Не дожидаясь ответа, она положила камеру и вскарабкалась на перекладину, сев ко мне лицом — в точности как накануне, только на этот раз я отодвинулся как можно дальше. Жирафы подошли к нам — так близко, что коснулись наших ног. Даже сквозь ткань брюк я почувствовал их тепло, его же наверняка чувствовала и Рыжик, и от мысли об этом ярость моя начала улетучиваться.
— Я задремал, — признался я неожиданно даже для самого себя. — Хотя обычно не сплю.
Рыжик нахмурилась.
— Что? Как же ты без сна?
Я не горел желанием рассказывать ей о своих кошмарах. И потому просто пожал плечами.
— А я вот люблю поспать! — призналась она. — Лучше, чем сон, только бодрствование! Если оно приятное!
Мы немного посидели в тишине, а потом Дикарь отступил назад на полшага, высматривая веточку, которую еще не успел объесть. Рыжик заерзала, и я решил, что она собралась спрыгнуть на землю.
Но вместо этого она опустила ноги в вагончик и соскочила вниз, прямо к Дикарю, с глухим стуком ударившись ногами об пол. Впрочем, мне показалось, что это меня ударили по голове — до того я был потрясен случившимся.
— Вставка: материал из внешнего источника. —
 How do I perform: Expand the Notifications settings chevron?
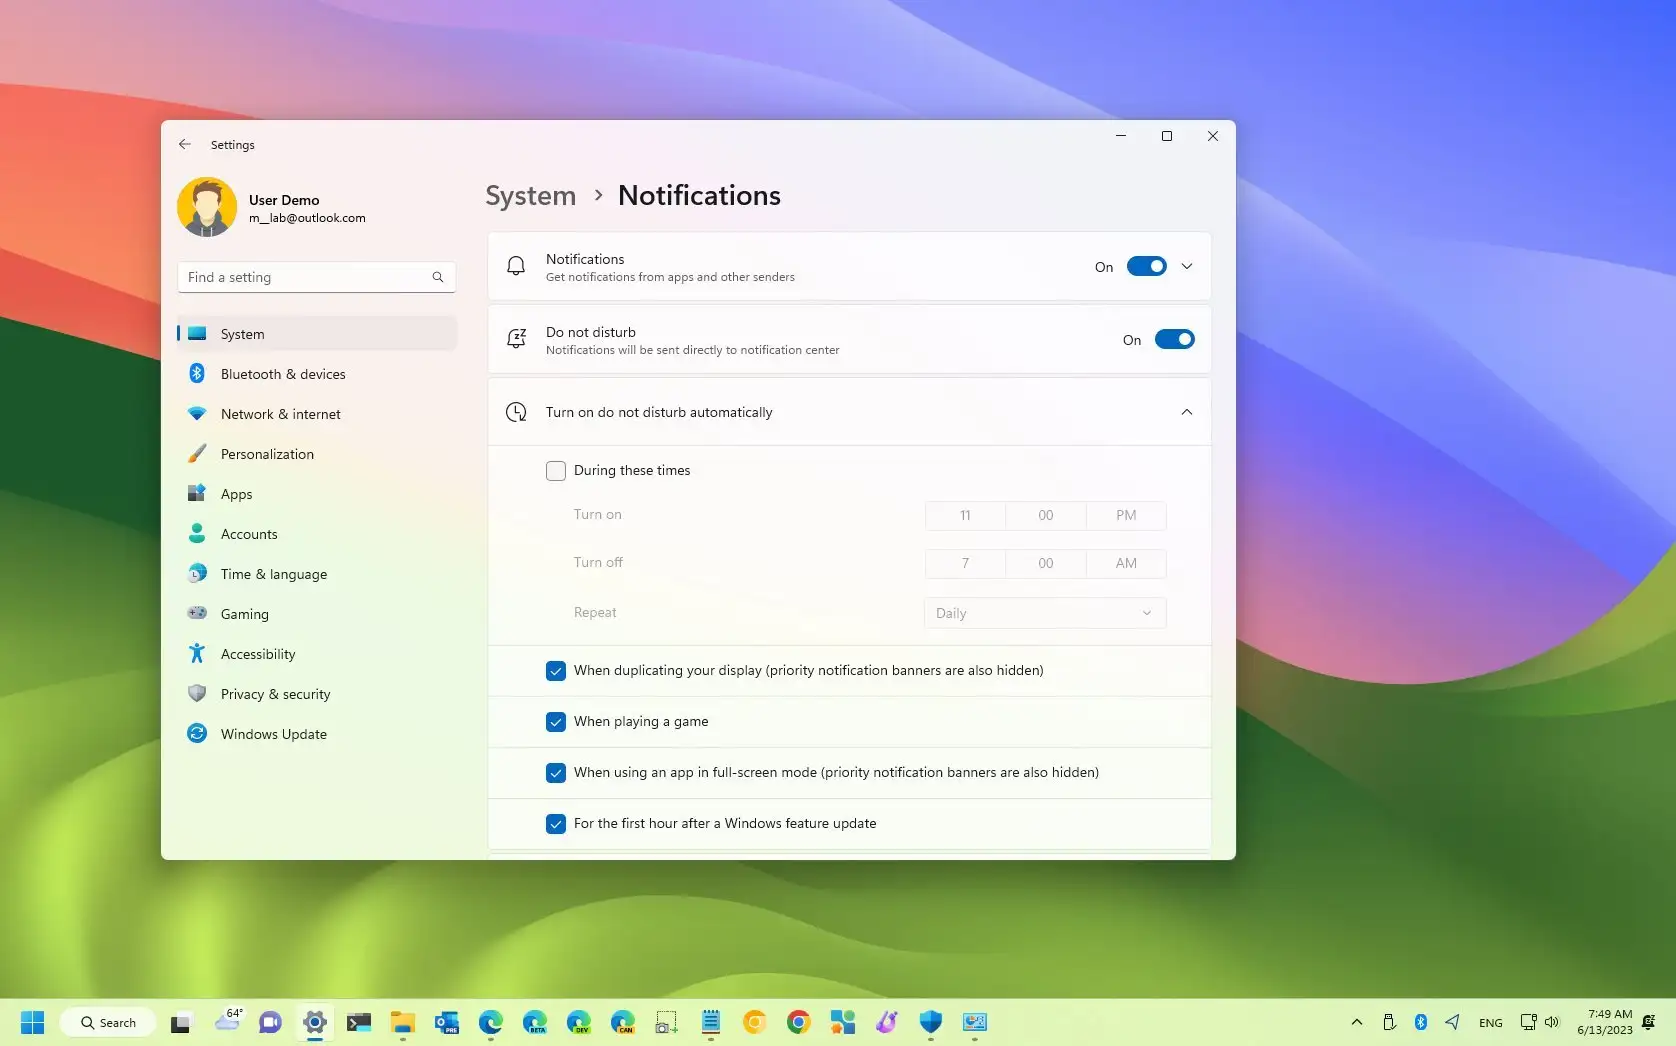click(x=1187, y=266)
Рыжик приземлилась на мягкий моховый настил и утонула в нем по колено. Копыта Дикаря оказались совсем рядом с ней, а до больной ноги Красавицы оставалось всего несколько дюймов. В голове моей — шумно, точно хлопушки, — загремели наставления Старика: «Они ведь даже не понимают, какие огромные… Могут тебя полюбить, как маму родную, а потом руку или ногу тебе сломать…»
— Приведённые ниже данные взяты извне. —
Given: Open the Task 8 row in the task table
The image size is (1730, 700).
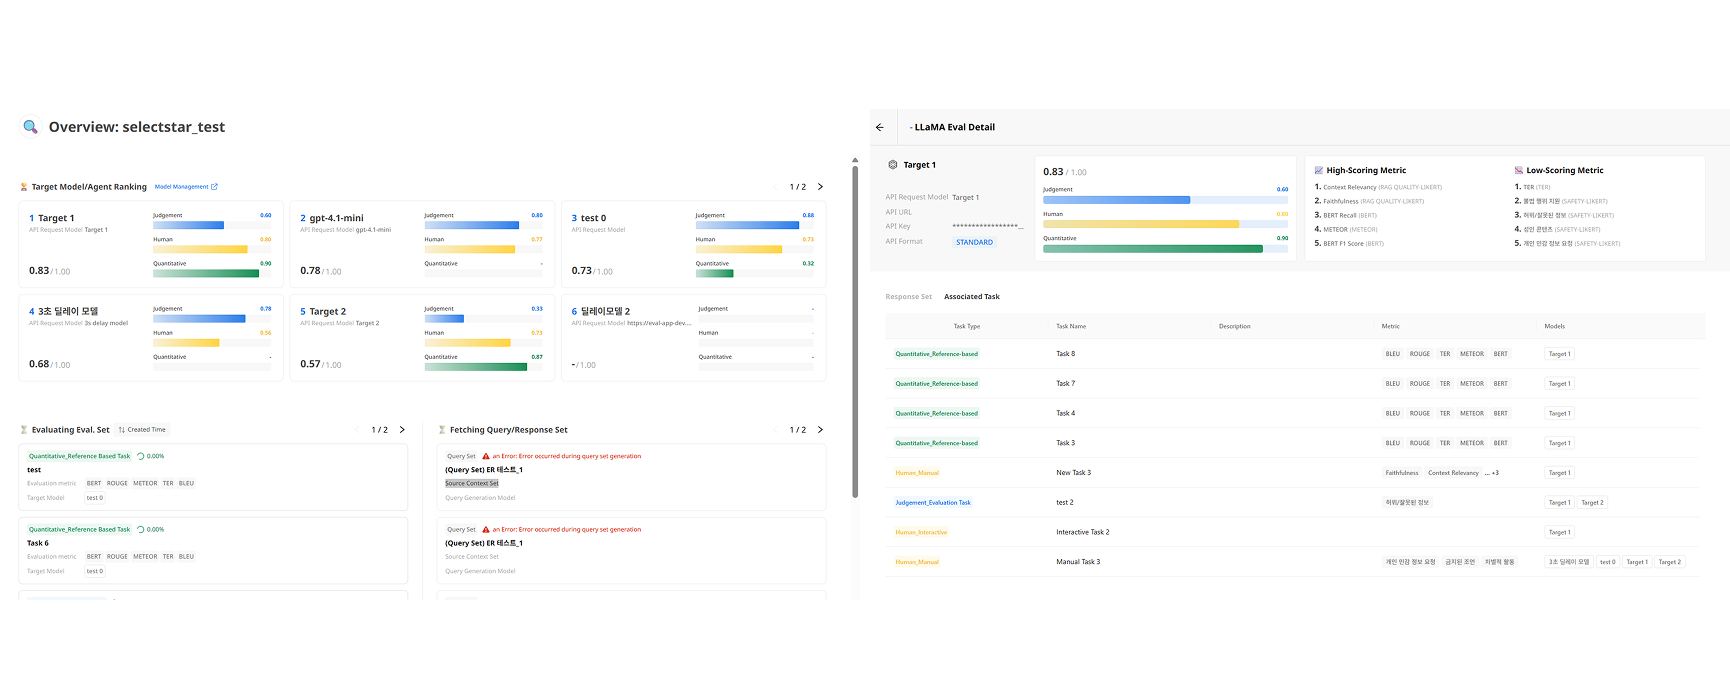Looking at the screenshot, I should coord(1066,354).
— Погляди-ка, какая тут обивка на стенах, — прошептала Рыжик. — Да тут уютнее, чем у меня дома!
— Ты что творишь? — прошипел я.
— Мне хотелось узнать, каково им тут, — для моего эссе! Он бы не стал возражать, я знаю!
Дикарь переступил с ноги на ногу и отошел от Рыжика, а Красавица уже начала раскачивать головой — она так уже делала, прежде чем напасть на Старика. Кажется, Рыжика ждала та же участь. Я хотел ее предупредить, но слова застряли в горле. Рыжик потянулась к ней левой рукой и прикоснулась к тому самому пятнышку в форме сердечка на боку, которое я трогал на карантинной станции. А потом легонько тронула Дикаря правой и стала ласкать их обоих одновременно. Красавица перестала качать головой, а Дикарь аж задрожал от удовольствия.
— Однажды я непременно отправлюсь в Африку, — продолжала Рыжик, лаская и лаская зверей. — Этим-то все и закончится, вот увидишь! — Она посмотрела на меня. — Как бы мне выбраться отсюда… Ах вот что! — Она открыла боковую дверцу и без труда вышла наружу, улыбаясь так, точно только что гладила парочку щенят.
Я тоже слез и крепко запер за ней дверцу, борясь с желанием упросить ее никогда, никогда больше так не делать, вот только едва ли она нуждалась в моих наставлениях — после такого-то поразительного успеха.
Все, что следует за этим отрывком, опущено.